## Exercises
1. According to the blog post on zoning and covenants, why would it be ideal for desirable land to be used as densely as the market would bear? Answer in one to three sentences.
2. In the blog post on zoning and covenants, what does Yglesias's book blame high rents on?
3. Set down the stretch of the blog post on zoning and covenants from "Anything Zoning Can" through "by restrictive covenants.".
** start of Text passage **
Anything Zoning Can Do, Covenants Can Do Too
Posted 63 days ago by Yevgeny Shrago
Slate economics blogger Matthew Yglesias recently released a new eBook single, titled The Rent is Too Damn High. Yglesias’s book blames high rents on inefficient land use, caused largely by various governmental anti-density restrictions. I’m highly sympathetic to Yglesias’s position. Ideally, desirable land would be used as densely as the market would bear, lowering rents on each unit to make housing more affordable while increasing the effectiveness of government services and raising overall land values. However, Yglesias’s focus on zoning and other governmental restrictions ignores the important private bars on density caused by restrictive covenants.
** end of Text passage **
** start of Dataset extract **
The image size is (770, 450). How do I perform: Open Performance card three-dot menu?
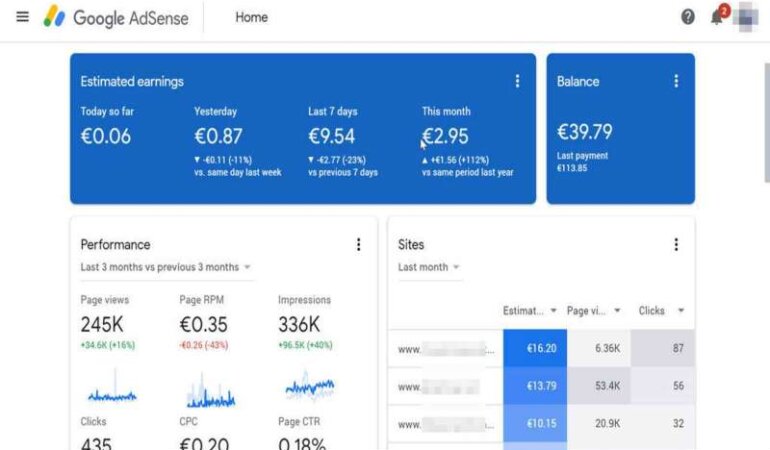coord(358,245)
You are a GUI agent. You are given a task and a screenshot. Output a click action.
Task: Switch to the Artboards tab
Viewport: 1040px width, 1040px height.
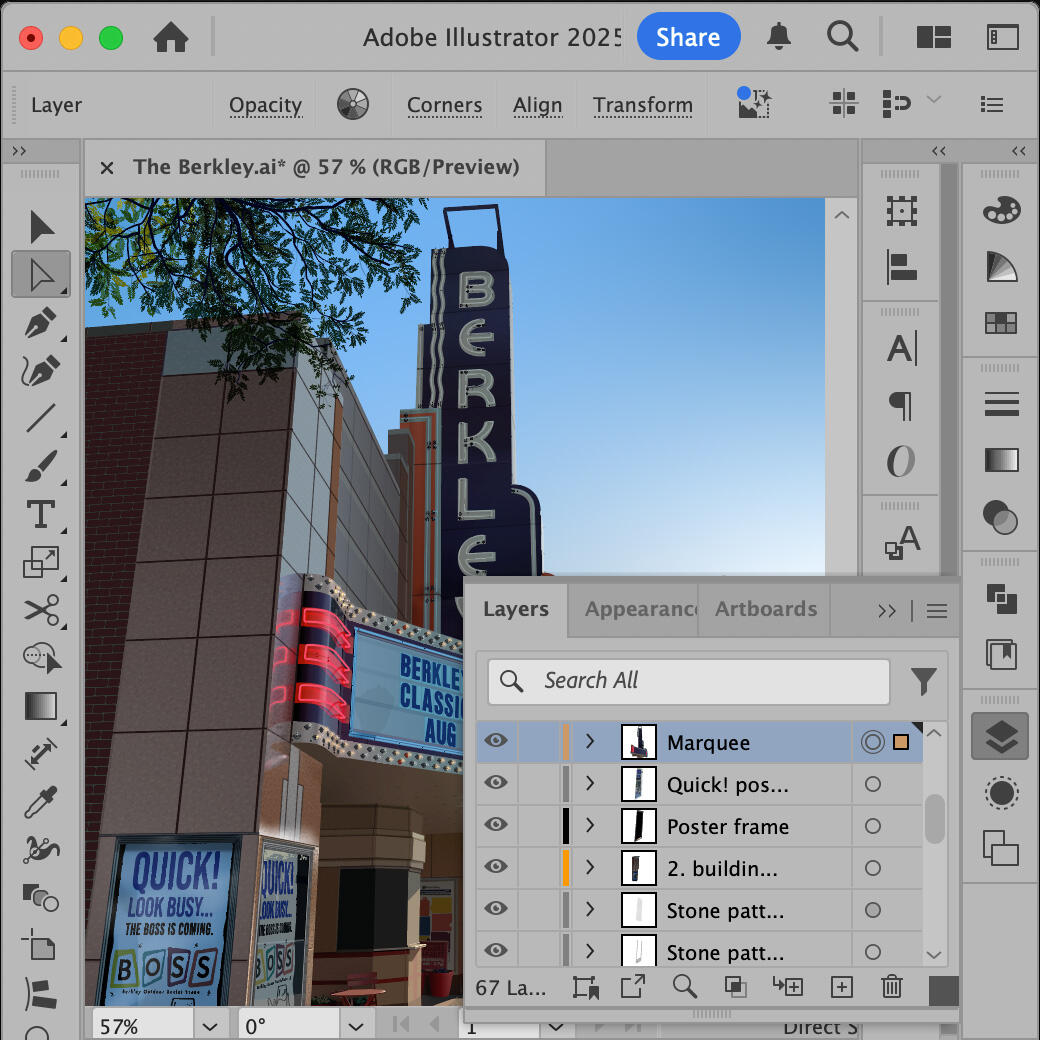(x=764, y=610)
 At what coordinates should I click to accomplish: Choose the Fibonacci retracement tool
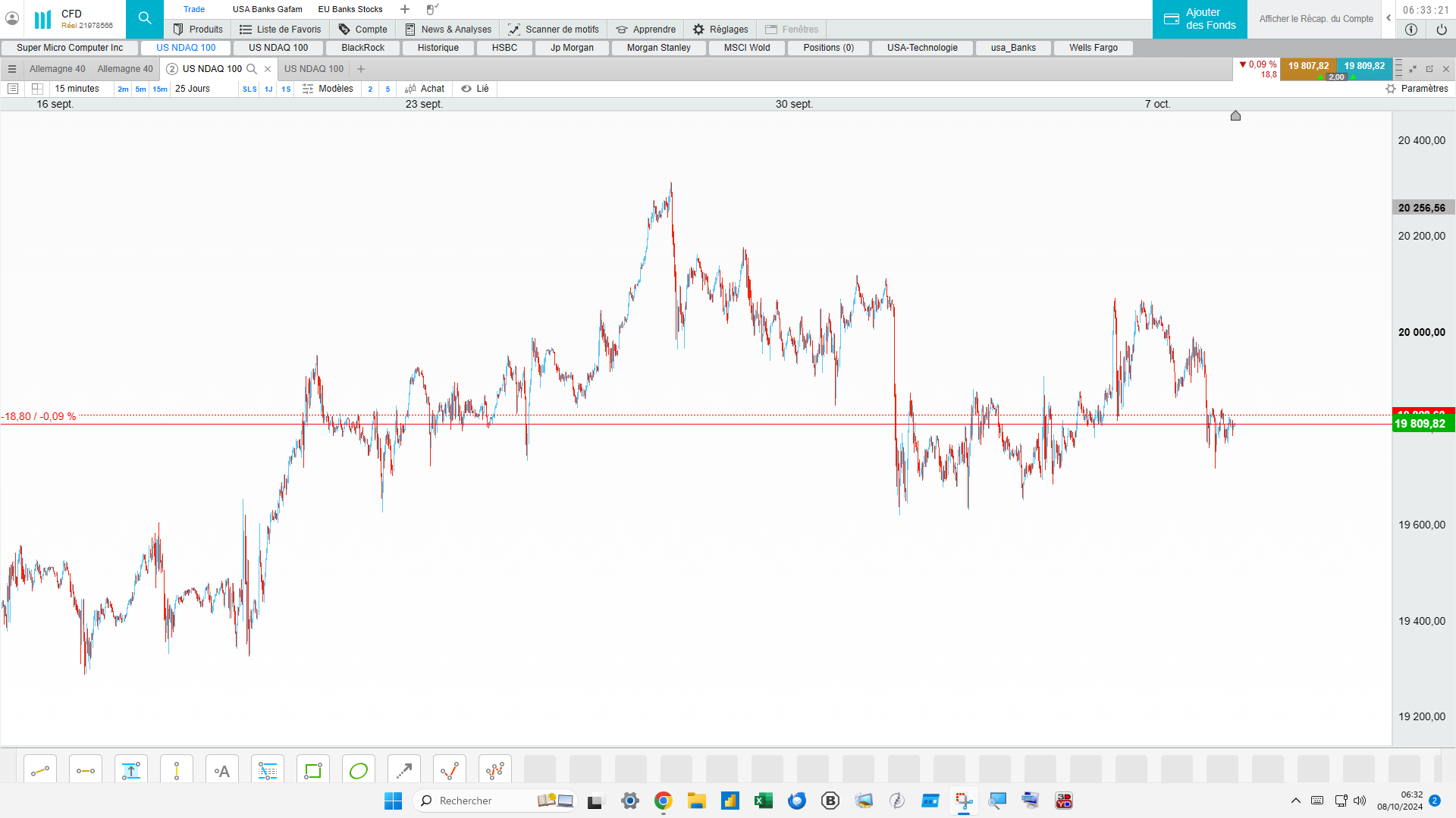pos(268,770)
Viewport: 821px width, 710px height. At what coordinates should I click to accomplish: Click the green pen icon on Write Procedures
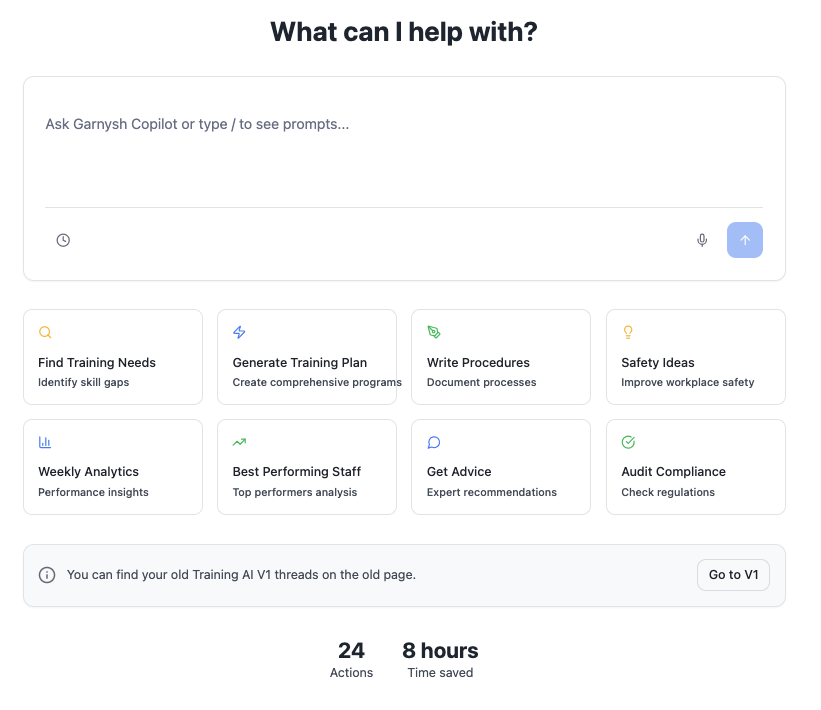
** end of Dataset extract **
## The answers
1. Using desirable land that densely would lower rents on each unit, which makes housing more affordable. It would also make government services more effective and raise overall land values.

2. Inefficient land use, caused largely by various governmental anti-density restrictions.

3.
Anything Zoning Can Do, Covenants Can Do Too
Posted 63 days ago by Yevgeny Shrago
Slate economics blogger Matthew Yglesias recently released a new eBook single, titled The Rent is Too Damn High. Yglesias’s book blames high rents on inefficient land use, caused largely by various governmental anti-density restrictions. I’m highly sympathetic to Yglesias’s position. Ideally, desirable land would be used as densely as the market would bear, lowering rents on each unit to make housing more affordable while increasing the effectiveness of government services and raising overall land values. However, Yglesias’s focus on zoning and other governmental restrictions ignores the important private bars on density caused by restrictive covenants.